Re: MI questions from eclipse.org

[Andrew Cagney <ac131313@redhat.com>]

> * Variable notification
>>   - assignment: Doing a -var-assign follow by a
>>     -var-update does not show any variables been change.
>>     Is this the behaviour?
> 
> 
> Yes. (Didn't I get back to you on this already? I thought I had.) Any, the 
> way varobj works, it saves a copy of GDB's internal representation for a 
> variable. When one updates the root (-var-update), it computes a new 
> "value" and compares against the old one.
> 
> When you assign a new value to a variable (and it succeeds), this new 
> "value" is saved and used for subsequent comparisons (of whether anything 
> has changed).

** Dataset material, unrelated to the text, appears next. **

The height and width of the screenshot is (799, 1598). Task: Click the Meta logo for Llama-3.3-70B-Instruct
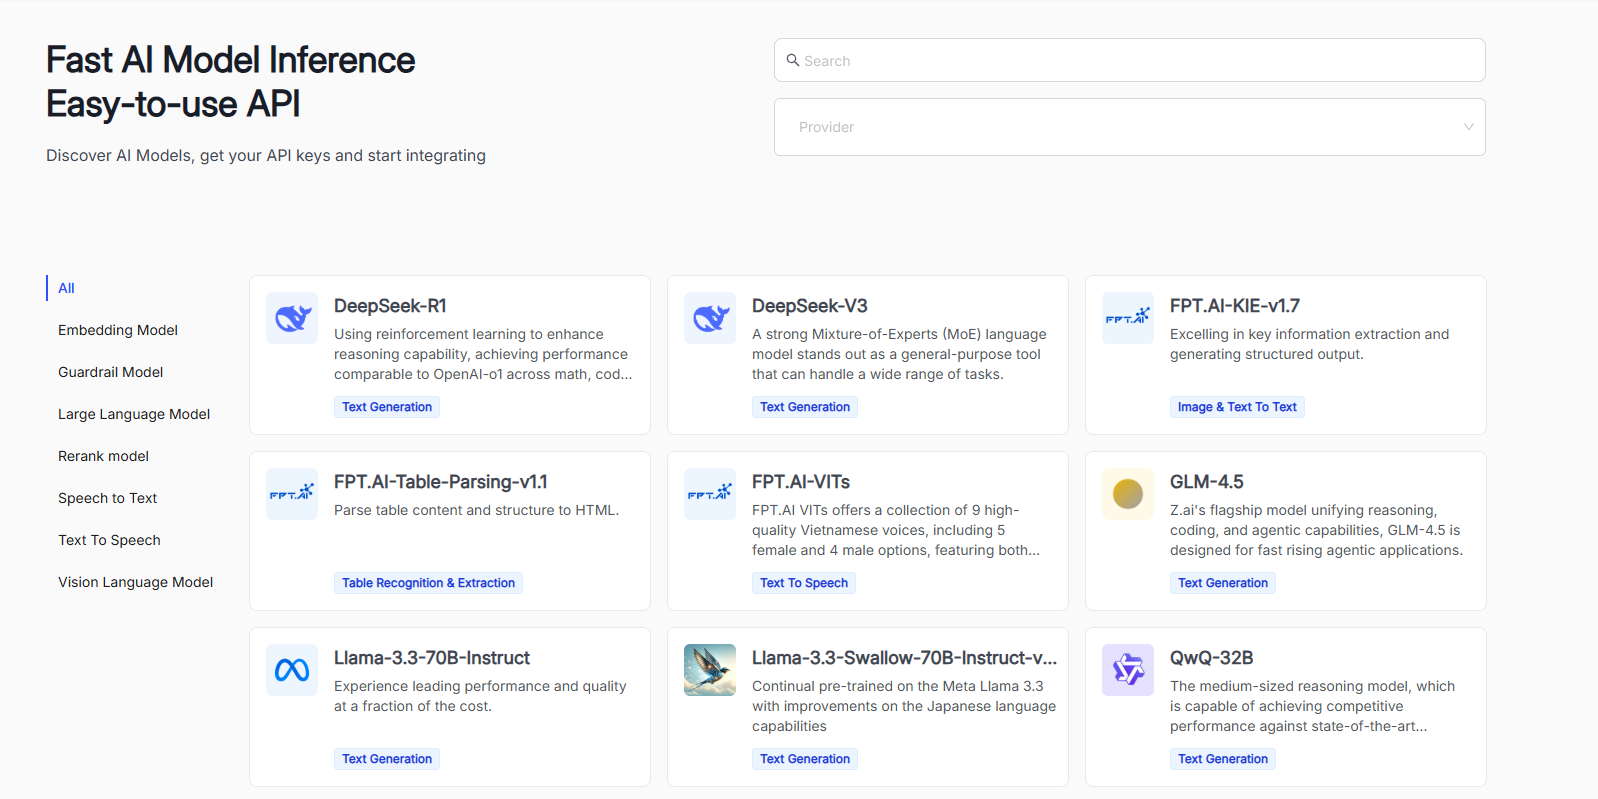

This contrasts to how registers work, but the register stuff 
> is wrong, IMO. :-) (This happens because MI doesn't modify its "value" for 
> the register like varobj does.)
> 
> 
>>   - And on a more complex note, doing -data-write-memory
>>     to some memory and the memory was a variable object
>>     should -var-update notice this?
> 
> 
> Yes. In HEAD sources it certainly does. [Aside: In mi2, this will trigger
> an event telling you that something has changed. Unfortunately, we cannot 
> tell you WHAT changed. Only that the state of the target has changed. This 
> is necessary because there are some really goofy systems out there, like 
> those with memory-mapped registers.]

Yes.

The upper bound on the performance is the same as single step.

Andrew